Firstly, the limited number of available studies restricted our ability to thoroughly investigate publication bias. Secondly, our analysis displayed high heterogeneity, which prompted us to conduct subgroup and sensitivity analyses. Although heterogeneity was not resolved, we deemed it appropriate to proceed with the meta-analysis considering the comparable designs of the included studies. Thirdly, the observational study designs employed in the included studies do not establish causal relationships but rather indicate associations. However, given the nature of our study, this design was the most practical and suitable approach. Fourth, the quality of evidence evaluated using the GRADE approach was determined to be very low for all outcomes. As the first meta-analysis on this topic, this underscores the importance of additional high-quality studies to strengthen the overall evidence base. Lastly, due to limited available data, we were unable to assess the dose–response relationship or the duration of PDE5I use.

Overall, while our study has notable limitations, it provides valuable insights into the current understanding of the association between PDE5I use and AD. As the world population continues to grow, the need for strategies to prevent AD development will increase [3]. PDE5Is are relatively safe, inexpensive, and widely accessible drugs [7] that can potentially play a role in these future prevention strategies.

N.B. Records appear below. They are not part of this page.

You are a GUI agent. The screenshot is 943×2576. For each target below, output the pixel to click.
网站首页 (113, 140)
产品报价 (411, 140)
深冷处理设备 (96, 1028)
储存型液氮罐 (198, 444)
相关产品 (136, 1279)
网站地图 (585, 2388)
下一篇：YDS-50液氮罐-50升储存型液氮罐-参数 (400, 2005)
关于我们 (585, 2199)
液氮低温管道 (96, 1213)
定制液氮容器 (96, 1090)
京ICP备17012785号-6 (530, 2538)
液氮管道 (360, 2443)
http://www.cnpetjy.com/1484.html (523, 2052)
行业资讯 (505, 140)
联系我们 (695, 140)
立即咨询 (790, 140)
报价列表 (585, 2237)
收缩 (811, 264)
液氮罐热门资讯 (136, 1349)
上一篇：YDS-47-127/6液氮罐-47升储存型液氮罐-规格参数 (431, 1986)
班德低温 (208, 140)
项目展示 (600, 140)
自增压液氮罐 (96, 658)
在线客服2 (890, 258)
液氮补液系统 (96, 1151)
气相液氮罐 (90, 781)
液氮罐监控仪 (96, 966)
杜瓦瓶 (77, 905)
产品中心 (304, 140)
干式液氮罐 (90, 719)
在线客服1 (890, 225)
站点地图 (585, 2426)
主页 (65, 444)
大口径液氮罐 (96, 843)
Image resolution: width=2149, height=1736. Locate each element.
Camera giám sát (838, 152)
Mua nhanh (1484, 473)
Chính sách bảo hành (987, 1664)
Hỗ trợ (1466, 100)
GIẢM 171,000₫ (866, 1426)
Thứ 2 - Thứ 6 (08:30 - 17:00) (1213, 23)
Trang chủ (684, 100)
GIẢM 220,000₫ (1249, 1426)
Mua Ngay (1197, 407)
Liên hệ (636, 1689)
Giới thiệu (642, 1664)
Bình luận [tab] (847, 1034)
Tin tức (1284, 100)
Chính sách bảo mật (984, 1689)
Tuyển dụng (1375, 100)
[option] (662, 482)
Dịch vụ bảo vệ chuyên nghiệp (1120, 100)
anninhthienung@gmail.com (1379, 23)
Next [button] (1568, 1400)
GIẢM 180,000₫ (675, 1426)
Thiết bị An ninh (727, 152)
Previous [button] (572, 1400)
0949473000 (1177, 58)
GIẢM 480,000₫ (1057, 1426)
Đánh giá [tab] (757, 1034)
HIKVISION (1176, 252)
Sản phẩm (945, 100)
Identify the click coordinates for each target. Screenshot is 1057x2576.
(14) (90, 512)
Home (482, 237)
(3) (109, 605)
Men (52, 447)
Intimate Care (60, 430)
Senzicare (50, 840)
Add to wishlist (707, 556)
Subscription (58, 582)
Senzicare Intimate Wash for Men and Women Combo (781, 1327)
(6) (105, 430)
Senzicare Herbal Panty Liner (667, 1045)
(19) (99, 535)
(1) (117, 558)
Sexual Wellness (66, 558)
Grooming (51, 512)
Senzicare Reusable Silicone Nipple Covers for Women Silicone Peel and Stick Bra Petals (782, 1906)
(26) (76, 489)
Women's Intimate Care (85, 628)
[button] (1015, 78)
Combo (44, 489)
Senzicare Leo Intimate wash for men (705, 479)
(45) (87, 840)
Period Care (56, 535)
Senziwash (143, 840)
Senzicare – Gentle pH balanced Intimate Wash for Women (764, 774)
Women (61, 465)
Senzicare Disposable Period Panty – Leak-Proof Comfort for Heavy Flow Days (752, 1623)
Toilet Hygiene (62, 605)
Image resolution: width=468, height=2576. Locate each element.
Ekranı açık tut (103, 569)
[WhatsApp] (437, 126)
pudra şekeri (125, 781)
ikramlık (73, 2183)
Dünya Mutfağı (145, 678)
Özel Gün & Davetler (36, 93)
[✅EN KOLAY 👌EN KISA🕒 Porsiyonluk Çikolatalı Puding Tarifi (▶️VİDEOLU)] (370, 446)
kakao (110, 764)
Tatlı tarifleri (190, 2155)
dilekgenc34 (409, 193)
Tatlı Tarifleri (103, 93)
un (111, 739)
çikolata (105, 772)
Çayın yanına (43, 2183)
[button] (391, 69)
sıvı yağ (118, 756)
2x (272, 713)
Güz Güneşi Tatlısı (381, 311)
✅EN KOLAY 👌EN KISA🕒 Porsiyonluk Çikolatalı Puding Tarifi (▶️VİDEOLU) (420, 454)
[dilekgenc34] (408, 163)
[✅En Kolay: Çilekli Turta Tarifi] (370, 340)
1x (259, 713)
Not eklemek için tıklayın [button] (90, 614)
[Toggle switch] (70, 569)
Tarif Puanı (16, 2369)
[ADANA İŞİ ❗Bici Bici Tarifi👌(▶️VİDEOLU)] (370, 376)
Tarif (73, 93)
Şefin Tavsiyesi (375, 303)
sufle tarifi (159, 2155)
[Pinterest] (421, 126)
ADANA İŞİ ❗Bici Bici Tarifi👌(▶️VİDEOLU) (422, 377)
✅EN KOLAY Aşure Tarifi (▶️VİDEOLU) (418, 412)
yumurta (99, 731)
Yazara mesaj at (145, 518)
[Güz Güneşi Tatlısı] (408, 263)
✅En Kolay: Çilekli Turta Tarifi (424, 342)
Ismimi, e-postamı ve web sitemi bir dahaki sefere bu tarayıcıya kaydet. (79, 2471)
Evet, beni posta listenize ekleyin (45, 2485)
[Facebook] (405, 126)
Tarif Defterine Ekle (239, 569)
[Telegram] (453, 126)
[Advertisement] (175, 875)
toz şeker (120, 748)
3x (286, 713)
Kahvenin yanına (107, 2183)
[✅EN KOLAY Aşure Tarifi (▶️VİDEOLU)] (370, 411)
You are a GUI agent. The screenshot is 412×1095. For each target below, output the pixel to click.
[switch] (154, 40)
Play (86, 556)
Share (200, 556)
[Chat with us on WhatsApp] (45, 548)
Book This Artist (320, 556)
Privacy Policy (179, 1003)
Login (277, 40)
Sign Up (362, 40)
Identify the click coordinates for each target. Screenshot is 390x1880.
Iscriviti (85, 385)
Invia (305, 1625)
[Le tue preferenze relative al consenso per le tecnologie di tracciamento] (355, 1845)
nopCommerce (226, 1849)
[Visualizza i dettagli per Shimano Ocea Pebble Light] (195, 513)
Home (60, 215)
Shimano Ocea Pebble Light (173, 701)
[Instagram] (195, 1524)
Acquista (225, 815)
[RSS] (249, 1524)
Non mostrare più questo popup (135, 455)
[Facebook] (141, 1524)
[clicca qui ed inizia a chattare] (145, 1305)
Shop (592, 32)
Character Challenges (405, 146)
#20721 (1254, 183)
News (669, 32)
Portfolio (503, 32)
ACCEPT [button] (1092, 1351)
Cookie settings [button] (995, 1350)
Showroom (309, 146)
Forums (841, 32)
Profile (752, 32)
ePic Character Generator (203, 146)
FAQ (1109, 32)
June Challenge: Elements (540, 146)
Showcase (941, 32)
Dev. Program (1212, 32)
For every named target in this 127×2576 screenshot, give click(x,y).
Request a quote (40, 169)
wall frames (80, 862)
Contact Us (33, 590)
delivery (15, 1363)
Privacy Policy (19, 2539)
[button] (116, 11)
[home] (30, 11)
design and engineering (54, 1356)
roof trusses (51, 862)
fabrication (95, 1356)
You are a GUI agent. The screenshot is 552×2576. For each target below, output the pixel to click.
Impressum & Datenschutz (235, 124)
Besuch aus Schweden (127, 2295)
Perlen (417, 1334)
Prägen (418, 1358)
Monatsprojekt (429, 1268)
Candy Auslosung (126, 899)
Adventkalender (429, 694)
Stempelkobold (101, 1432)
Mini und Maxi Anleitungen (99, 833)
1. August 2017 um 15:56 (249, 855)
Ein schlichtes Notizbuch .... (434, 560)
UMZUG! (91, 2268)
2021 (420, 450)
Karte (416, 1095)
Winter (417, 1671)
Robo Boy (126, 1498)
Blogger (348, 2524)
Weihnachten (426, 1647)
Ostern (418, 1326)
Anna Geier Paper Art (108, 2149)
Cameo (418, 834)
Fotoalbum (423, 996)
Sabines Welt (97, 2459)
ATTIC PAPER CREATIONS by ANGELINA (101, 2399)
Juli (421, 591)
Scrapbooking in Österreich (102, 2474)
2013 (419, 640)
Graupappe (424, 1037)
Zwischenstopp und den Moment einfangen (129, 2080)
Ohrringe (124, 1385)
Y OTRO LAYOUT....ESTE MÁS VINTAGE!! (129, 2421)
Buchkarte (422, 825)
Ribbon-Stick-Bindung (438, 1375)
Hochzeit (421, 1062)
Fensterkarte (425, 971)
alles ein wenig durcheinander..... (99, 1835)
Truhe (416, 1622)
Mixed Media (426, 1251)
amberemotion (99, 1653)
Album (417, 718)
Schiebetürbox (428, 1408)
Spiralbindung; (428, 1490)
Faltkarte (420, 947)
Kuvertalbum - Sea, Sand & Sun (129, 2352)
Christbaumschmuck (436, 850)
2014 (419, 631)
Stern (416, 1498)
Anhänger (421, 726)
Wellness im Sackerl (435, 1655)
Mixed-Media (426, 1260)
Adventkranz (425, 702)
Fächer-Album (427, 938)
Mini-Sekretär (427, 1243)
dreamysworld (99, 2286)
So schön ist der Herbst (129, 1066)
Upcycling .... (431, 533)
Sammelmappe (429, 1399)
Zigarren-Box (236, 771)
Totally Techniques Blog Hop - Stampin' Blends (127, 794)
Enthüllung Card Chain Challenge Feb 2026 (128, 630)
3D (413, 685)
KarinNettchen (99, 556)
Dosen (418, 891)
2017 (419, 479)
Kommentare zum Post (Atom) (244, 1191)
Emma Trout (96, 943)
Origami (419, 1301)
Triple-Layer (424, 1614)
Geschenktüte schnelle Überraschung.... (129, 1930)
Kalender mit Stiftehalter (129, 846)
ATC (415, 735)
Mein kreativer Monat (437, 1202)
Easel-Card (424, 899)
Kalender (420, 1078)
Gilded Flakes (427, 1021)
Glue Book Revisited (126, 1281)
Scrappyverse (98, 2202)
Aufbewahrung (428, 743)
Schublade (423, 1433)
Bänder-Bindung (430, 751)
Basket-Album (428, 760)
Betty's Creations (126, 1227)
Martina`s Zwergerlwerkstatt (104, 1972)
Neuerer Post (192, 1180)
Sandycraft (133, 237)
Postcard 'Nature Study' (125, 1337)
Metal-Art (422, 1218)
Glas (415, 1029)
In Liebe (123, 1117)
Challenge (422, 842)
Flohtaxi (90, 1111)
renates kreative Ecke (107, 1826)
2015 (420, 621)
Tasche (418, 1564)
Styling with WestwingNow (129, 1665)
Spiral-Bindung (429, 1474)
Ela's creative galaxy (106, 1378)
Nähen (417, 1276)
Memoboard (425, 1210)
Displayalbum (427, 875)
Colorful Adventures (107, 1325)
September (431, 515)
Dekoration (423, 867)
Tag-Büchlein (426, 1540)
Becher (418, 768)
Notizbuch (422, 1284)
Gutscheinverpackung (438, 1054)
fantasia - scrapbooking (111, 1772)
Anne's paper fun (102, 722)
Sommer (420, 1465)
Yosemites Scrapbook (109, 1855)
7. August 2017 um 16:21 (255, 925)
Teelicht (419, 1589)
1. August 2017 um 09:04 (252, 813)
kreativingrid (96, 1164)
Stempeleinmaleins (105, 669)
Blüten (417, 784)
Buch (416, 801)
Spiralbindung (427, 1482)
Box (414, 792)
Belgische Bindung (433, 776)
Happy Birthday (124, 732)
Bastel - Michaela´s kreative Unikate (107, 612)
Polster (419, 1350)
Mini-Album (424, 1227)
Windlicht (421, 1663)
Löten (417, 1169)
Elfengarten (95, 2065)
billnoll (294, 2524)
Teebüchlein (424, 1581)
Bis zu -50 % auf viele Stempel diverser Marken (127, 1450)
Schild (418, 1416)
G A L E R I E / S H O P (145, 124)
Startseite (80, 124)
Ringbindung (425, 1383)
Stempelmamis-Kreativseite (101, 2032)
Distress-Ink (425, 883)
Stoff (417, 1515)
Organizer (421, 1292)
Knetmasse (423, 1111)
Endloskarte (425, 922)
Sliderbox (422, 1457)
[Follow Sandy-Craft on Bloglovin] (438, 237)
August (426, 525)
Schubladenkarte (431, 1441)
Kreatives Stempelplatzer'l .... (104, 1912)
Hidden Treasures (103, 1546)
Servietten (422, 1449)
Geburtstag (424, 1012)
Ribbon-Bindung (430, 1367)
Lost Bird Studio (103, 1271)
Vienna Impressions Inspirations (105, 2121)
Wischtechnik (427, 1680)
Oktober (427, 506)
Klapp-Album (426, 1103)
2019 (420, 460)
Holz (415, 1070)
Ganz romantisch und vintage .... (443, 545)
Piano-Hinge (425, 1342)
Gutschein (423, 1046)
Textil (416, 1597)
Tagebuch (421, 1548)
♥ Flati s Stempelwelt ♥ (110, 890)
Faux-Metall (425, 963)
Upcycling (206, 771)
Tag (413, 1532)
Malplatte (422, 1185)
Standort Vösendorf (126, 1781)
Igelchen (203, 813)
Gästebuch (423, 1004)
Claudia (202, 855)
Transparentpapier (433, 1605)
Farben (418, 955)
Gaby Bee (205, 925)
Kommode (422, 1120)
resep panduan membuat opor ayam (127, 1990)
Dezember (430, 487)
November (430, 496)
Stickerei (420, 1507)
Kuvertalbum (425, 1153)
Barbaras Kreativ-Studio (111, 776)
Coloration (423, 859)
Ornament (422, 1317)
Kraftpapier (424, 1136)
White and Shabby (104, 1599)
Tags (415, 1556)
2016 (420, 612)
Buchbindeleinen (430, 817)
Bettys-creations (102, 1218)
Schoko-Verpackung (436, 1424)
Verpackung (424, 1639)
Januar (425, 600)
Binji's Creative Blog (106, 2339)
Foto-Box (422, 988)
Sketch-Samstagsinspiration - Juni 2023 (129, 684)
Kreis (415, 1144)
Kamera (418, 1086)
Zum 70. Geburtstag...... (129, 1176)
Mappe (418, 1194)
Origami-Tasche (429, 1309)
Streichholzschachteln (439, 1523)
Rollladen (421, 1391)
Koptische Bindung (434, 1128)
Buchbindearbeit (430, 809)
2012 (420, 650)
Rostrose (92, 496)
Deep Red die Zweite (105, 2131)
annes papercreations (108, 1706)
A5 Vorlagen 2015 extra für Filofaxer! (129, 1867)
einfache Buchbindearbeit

Further research with larger sample sizes is necessary to enhance the robustness of the evidence in this field. Rigorous study designs and comprehensive assessment of dose–response relationships and treatment duration are also needed. It is important to investigate the relationship between PDE5I use and other types of dementia. Additionally, exploring the role of age, sex, and other covariates should be considered to determine the effectiveness of PDE5Is in reducing the risk of AD. By addressing these research gaps, we can advance our understanding of the potential benefits of PDE5Is in preventing AD and develop more targeted and effective approaches to combat this devastating neurodegenerative disease.